WORK REQUIRED.
Please repeat exactly the lines below from the one containing "Task: Click the QR code image" down to the one containing "The image size is (1640, 1096).", both included, and nothing else.

Stored data
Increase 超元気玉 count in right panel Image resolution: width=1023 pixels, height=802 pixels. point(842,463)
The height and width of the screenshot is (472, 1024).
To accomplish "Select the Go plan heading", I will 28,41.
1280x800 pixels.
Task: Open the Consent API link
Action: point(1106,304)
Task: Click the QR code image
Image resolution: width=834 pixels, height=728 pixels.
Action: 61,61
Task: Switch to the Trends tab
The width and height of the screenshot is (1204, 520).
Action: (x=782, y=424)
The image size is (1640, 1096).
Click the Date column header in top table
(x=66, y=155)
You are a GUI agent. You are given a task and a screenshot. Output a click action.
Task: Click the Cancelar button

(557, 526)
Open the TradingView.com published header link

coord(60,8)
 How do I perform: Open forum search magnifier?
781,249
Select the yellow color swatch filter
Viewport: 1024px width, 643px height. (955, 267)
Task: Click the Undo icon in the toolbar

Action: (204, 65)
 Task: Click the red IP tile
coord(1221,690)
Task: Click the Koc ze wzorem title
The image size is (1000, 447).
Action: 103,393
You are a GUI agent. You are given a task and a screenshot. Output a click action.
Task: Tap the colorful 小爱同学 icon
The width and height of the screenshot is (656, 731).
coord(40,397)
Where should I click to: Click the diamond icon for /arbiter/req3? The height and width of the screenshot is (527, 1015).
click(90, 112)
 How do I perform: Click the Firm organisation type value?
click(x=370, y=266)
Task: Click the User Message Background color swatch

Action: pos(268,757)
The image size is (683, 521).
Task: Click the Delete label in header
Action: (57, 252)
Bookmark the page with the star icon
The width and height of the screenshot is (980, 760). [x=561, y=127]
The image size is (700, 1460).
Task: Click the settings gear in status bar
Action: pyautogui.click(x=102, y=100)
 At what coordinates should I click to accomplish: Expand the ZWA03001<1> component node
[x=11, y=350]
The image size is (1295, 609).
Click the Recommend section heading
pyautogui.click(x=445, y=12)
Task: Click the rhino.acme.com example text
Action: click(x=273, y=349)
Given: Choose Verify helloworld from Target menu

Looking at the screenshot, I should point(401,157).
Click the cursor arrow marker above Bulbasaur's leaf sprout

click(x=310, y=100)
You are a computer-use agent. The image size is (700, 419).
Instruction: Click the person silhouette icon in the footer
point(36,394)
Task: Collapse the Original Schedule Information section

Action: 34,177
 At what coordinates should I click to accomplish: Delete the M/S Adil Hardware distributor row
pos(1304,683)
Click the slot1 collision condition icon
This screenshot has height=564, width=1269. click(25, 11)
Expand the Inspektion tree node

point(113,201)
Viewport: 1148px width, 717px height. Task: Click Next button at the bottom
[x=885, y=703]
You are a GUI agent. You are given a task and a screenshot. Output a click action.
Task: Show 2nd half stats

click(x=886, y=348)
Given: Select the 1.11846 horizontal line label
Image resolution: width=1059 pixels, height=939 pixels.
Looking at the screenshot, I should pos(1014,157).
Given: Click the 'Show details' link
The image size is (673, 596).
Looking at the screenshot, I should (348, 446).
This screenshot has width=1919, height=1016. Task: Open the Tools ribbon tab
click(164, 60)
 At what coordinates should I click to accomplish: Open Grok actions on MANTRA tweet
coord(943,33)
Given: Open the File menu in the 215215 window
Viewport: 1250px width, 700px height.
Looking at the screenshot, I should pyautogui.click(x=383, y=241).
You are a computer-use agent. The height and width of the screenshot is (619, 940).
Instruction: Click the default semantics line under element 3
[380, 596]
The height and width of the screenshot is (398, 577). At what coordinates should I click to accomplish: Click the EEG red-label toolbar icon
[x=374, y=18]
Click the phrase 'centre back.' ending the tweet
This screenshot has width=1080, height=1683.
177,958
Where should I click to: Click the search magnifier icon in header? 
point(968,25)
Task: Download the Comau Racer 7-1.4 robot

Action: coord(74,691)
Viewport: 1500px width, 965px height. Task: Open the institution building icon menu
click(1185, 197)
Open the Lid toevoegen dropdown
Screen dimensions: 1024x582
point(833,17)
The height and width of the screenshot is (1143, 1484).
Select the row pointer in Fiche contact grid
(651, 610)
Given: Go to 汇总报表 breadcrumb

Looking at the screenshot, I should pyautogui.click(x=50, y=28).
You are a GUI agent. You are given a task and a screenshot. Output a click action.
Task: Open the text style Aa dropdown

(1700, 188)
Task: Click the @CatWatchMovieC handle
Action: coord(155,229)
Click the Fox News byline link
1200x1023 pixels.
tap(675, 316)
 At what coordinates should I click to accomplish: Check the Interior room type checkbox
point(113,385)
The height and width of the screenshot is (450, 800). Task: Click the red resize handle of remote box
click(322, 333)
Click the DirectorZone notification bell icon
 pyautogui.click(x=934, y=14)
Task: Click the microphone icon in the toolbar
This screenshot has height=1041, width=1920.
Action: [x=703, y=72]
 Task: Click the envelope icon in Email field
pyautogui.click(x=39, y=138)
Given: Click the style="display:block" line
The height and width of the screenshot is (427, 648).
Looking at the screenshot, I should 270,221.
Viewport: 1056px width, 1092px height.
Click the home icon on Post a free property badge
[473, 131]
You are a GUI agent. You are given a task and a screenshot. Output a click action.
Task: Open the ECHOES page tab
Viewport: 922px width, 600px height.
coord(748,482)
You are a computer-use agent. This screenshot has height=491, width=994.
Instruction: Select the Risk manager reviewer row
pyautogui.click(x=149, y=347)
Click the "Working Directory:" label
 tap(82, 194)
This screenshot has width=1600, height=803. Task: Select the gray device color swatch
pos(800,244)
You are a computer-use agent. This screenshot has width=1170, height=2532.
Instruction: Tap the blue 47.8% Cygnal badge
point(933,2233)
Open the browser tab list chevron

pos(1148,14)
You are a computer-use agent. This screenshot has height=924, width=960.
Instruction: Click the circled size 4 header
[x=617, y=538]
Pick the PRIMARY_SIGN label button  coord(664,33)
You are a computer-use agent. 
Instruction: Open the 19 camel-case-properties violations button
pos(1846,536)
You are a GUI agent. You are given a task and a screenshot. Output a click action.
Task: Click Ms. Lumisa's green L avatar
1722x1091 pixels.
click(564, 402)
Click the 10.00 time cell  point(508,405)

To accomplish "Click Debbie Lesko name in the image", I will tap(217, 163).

PROBLEM SOLUTION.
Task: Click the QR code image
Image resolution: width=834 pixels, height=728 pixels.
Action: 61,61
Task: Switch to the Trends tab
The width and height of the screenshot is (1204, 520).
Action: (x=782, y=424)
The image size is (1640, 1096).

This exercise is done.